### Request 1
In the thread about making a build fail on performance regressions, do these statements agree with what it says? For each, answer yes or no and quote the words that decide it. (a) The poster has microbenchmarks covering several hot paths through a library. (b) The poster regards fixed time thresholds as a dependable check on any machine. (c) The reply recommends handling this through unit tests.
### Request 2
Continue the thread about making a build fail on performance regressions, picking up right after its last sentence.

### Passage provided
-- BEGIN --

11

I have unit tests. If one of them fails, my build fails.

I would like to apply the same principle to performance. I have a series of microbenchmarks for several hot paths through a library. Empirically, slowdowns in these areas have a disproportionate effect on the library's overall performance.

It would be nice if there were some way to have some concept of a "performance build" that can fail in the event of a too-significant performance regression.

I had considered hard-coding thresholds that must not be exceeded. Something like:

Assert.IsTrue(hotPathTestResult.TotalTime <= threshold)

but pegging that to an absolute value is hardware and environment-dependent, and therefore brittle.

Has anyone implemented something like this? What does Microsoft do for Kestrel?

rianjs
  • 7,767
  • 5
  • 24
  • 40
  • Are you currently asking performance questions of a single user execution for response time and resource utilization ( CPU, Disk, RAM, NET | how early/often/long and size of working set ) ? If so, then you can set your baseline for expected result to your prior results and observe any deltas in time or resources ( which drive performance and the ability to scale ) – James Pulley May 31 '18 at 13:24

1 Answers1

9

I would not do this via unit-tests -- it's the wrong place. Do this in a build/test-script. You gain more flexibility and can do a lot of more things that may be necessary.

-- END --

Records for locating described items
-- BEGIN --

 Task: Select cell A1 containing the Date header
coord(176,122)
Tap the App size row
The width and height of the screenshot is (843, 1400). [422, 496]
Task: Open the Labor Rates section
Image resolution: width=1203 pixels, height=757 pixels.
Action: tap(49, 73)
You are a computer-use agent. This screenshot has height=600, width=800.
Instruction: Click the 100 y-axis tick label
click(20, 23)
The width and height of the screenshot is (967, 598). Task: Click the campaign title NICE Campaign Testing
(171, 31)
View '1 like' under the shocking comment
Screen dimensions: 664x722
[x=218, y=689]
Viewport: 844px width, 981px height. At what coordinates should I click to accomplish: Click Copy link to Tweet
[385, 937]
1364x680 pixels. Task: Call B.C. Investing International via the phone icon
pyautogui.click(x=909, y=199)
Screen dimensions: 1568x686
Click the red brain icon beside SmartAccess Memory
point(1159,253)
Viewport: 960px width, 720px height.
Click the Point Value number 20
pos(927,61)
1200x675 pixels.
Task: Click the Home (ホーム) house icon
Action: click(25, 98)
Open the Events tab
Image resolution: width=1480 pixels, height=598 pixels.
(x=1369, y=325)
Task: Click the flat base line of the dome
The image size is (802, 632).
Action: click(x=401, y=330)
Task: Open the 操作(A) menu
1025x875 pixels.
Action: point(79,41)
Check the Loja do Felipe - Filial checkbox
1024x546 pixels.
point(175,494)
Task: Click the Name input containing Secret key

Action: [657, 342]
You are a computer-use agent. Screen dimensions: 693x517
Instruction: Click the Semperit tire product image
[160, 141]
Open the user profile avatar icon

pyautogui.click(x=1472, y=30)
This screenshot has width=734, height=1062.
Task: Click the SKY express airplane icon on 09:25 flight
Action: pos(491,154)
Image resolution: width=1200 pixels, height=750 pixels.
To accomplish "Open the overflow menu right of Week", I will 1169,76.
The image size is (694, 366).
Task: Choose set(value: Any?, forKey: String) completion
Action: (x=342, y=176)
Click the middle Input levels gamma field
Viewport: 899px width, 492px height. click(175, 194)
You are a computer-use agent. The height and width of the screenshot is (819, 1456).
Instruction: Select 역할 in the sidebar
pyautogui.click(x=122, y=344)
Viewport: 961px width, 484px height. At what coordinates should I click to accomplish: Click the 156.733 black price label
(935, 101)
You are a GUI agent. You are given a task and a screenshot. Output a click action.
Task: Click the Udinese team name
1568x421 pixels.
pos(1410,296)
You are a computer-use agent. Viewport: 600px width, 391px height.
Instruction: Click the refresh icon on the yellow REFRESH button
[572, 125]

-- END --

### Task answer 1
(a) Yes: "I have a series of microbenchmarks for several hot paths through a library."
(b) No: "pegging that to an absolute value is hardware and environment-dependent, and therefore brittle."
(c) No: "I would not do this via unit-tests -- it's the wrong place."

### Task answer 2
A rough outline would be:

  1. build
  2. run unit tests
  3. run integration tests
  4. run benchmarks
  5. upload benchmark results to results-store (commercial product e.g. "PowerBI")
  6. check current results with previous results
  7. upload artefacts / deploy packages

On 6. if there is a regression you can let the build fail with non-zero exit-code.
BenchmarkDotNet can export results as JSON, etc., so you can take advantage of that.

The point is how to determine if a regression occures. Espcecially on CI builds (with containers, and that like) there may be different hardware on different benchmark-runs, so the results are not 1:1 comparable, and you have to take this into account.
Personally I don't let the script fail in case of a possible regression, but it sends an information about that, so I can manually check if it's a true regression or just a cause by different hardware.

Regression is simply detected if the current results are worse than the median of the last 5 results. Of course this is a rough method, but an effective one and you can tune that to your needs.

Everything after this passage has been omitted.